A major fraction of the European population, including me, thinks that G.W. Bush is a thug. The general motivations for that are (not exhaustive):

[rehashing]

a] the false forwarded justification for the invasion in Iraq
b] the overriding of the United Nations in the same case
c] the indifferent and dangerous generalisation of certain states to 'the axis of evil'
d] the inhuman treatment of prisoners at Guantanamo Bay
e] the undercover transportation of CIA prisoners over foreign airspace
f] the election defraud that lead to his first presidency in the first place

Other reasons why I think that he is a thug include his dubious affairs with some companies (oil or not) of his fathers friends, during which he earned money and power, and of course that he works with other thugs as well - Dick Cheney springs to mind (I think his ensnarement in illegal commissioning to his allies is unquestionable). Also the different measurement that is applied to terrorists that help the governments secret ambitions and to terrorists that are contra America is palpable. These reasons are not that wide spread than the ones above, though.

[/rehashing]


Now, I didn't put Bush and Saddam on the same level, you did (sort of).
Saddam is a war criminal, commanding the death of hundreds (if not thousands). Removing him from power is an utterly different subject of discussion.
What struck me somewhat funny was that your phrasing of the sentence rather made me think of George W. Bush than of Saddam Hussein, because of the kind of weak term. Which is obviously not quite what you wanted. ;)

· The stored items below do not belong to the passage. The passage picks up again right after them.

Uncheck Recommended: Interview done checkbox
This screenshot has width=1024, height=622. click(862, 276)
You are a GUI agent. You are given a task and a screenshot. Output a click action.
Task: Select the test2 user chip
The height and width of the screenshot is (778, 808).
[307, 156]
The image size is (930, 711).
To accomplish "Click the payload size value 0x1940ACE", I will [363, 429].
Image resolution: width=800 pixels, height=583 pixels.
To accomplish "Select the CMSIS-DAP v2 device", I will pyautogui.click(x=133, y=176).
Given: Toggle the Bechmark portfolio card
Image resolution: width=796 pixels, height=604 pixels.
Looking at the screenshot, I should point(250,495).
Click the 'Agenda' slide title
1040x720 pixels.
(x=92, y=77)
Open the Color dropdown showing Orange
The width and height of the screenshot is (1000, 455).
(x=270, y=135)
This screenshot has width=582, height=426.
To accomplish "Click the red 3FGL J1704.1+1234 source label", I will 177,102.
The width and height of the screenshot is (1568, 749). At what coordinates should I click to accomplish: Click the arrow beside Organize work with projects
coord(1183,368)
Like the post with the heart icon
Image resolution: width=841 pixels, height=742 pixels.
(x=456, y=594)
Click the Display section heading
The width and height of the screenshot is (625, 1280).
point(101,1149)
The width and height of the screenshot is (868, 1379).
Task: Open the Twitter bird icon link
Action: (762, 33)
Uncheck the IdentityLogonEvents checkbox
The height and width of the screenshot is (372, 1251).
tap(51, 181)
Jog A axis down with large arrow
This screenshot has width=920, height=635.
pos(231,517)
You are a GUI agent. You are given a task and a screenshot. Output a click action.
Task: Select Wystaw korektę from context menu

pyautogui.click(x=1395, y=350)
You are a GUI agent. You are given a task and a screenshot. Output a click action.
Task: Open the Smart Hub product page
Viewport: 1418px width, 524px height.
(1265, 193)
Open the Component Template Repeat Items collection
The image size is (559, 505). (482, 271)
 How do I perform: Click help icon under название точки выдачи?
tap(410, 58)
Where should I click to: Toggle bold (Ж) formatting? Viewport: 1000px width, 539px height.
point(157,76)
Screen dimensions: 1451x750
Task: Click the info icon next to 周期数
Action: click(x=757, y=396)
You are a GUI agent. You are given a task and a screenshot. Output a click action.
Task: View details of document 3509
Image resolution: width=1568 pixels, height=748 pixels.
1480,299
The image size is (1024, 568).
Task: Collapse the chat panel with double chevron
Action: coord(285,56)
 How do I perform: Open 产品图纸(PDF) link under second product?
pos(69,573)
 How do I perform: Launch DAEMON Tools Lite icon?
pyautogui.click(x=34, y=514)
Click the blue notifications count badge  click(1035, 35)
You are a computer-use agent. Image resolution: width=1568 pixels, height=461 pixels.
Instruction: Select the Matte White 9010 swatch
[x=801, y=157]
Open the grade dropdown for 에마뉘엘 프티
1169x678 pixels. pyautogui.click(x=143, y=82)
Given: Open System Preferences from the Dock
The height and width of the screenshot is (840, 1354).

One more thing: I don't throw rotten tomatoes. I don't throw anything - gee, I'm no 68er :w00t: .

Well - eggs perhaps.
Foul eggs. :whistling:

Greetings, Fragbait
Quote:You cannot pass... I am a servant of the Secret Fire, wielder of the Flame of Anor. The Dark Flame will not avail you, Flame of Udun. Go back to the shadow. You shall not pass.
- Gandalf, speaking to the Balrog

Quote:Empty your mind. Be formless, shapeless, like water. Now you put water into a cup, it becomes the cup. You put water into a bottle, it becomes the bottle. You put it in a teapot, it becomes the teapot. Now water can flow, or it can crash! Be water, my friend...
- Bruce Lee

Quote: There's an old Internet adage which simply states that the first person to resort to personal attacks in an online argument is the loser. Don't be one.
- excerpt from the forum rules

Post content property of Fragbait (member of the lurkerlounge). Do not (hesitate to) quote without permission.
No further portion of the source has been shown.